Внезапно ему стало ясно, что, если зимой он останется дома, тоска и отчаяние окончательно завладеют его душой. Нет, лучше всего отомстить Сигрун Марии, уехав из этого жалкого прихода, и попытать счастья на юге. Он подыщет себе какое-нибудь занятие в Рейкьявике, прочтет массу книг, будет изучать иностранные языки и сочинять стихи, проникнутые печалью. Может быть, ему удастся познакомиться с редактором какого-нибудь журнала и напечатать одно такое стихотворение вместе со своим портретом, на котором он будет выглядеть бледным и угрюмым. Может быть, он приедет весной домой — в новом костюме, с десятком книг под мышкой. По приходу разнесется весть о том, что он, сумел отличиться в столице и привлек к себе внимание загадочными, исполненными грусти стихами: судя по всему, какое-то тайное горе не дает ему покоя.
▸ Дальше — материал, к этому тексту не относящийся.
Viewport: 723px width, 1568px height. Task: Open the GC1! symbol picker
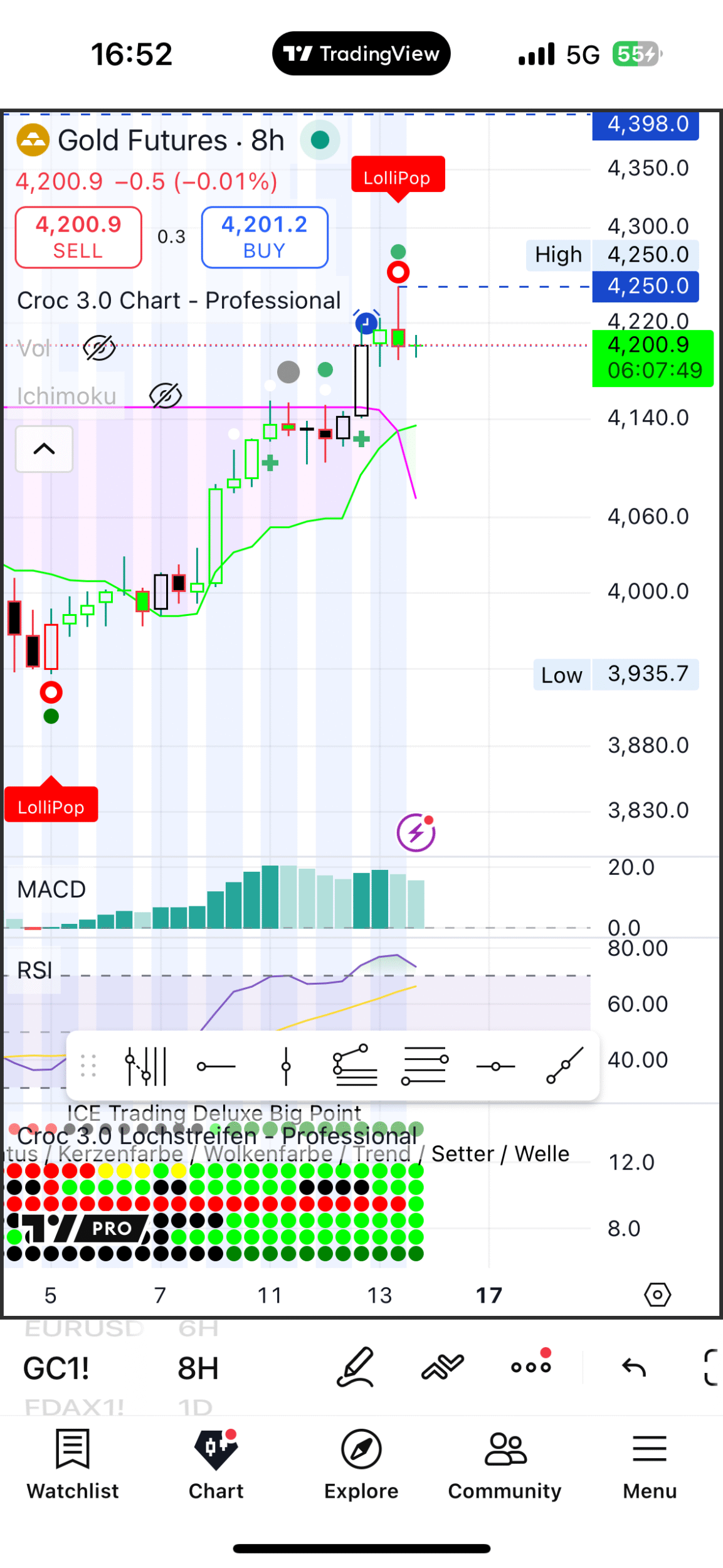tap(56, 1368)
Он забыл о боли в груди и с ожесточением косил траву. Вечером он объявил родителям о своем намерении уехать осенью из дома и провести зиму в столице.
— Вот как? — спросил отец. — Ты, может быть, надеешься получить какую-нибудь работу в эту пору кризиса и безработицы? Или, может быть, собираешься питаться воздухом в своем Рейкьявике?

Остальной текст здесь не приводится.